There are moments when I think about my semester in the brick streets and corner cafés and office buildings of our nation's capital and I wish myself back there. There are moments when everything here feels like waiting, and nothing here feels like harvest. Where the soil seems shallow and rocky and dry and distracted, and I'm too busy and too overwhelmed and too frustrated and too impatient to bear witness to anything beautiful. There are moments when I look up from my desk at work and wonder when the time will come to see the fruit that I keep being told is growing.
And as our priest said in her sermon today, "God does the deep work when things are difficult." God grows the best fruit in soil that endures, that waits, that hopes and perseveres. God grows things in us that we can't hear unless we are listening for the still, small voice to speak. God brings life and light out of what we do not think matters. And if we trust, especially when it feels impossible, when the voices in our heads tell us it will never work, we will never become...
God will make miracles appear like the stargazer lilies that blossomed when you weren't watching.

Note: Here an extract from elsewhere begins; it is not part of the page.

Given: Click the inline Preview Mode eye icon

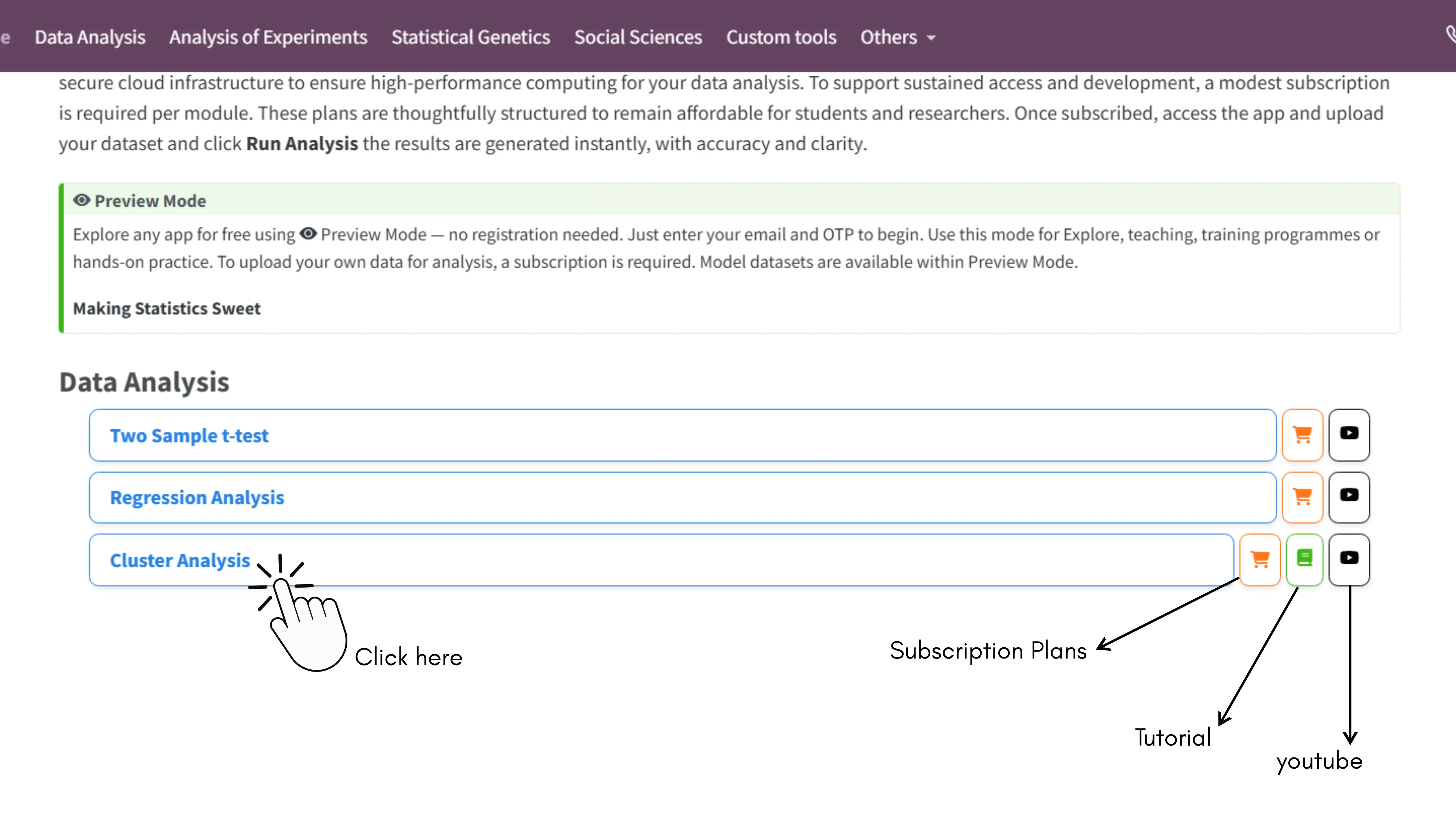Looking at the screenshot, I should tap(308, 234).
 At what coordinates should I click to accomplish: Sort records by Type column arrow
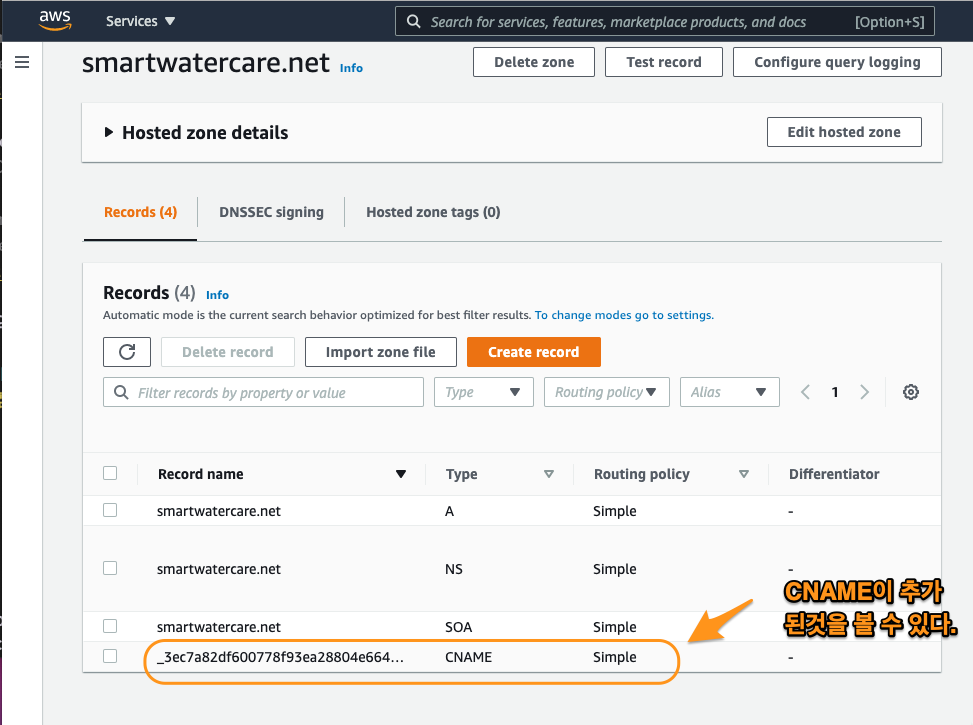coord(548,474)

And today, while I ate cupcakes and thought about God, while I wandered through Newburyport and wondered about all the questions in my heart and all the doubts about my future, I remembered that I already see the goodness of the Lord in the land of the living. I remembered that I see Him growing trust, and patience, and prayer in me. I remembered that joy is gift, and it is ours to receive if we will make space in ourselves.
Eat cupcakes with me, on this sunny day, and let's revel in the deep work that he's doing.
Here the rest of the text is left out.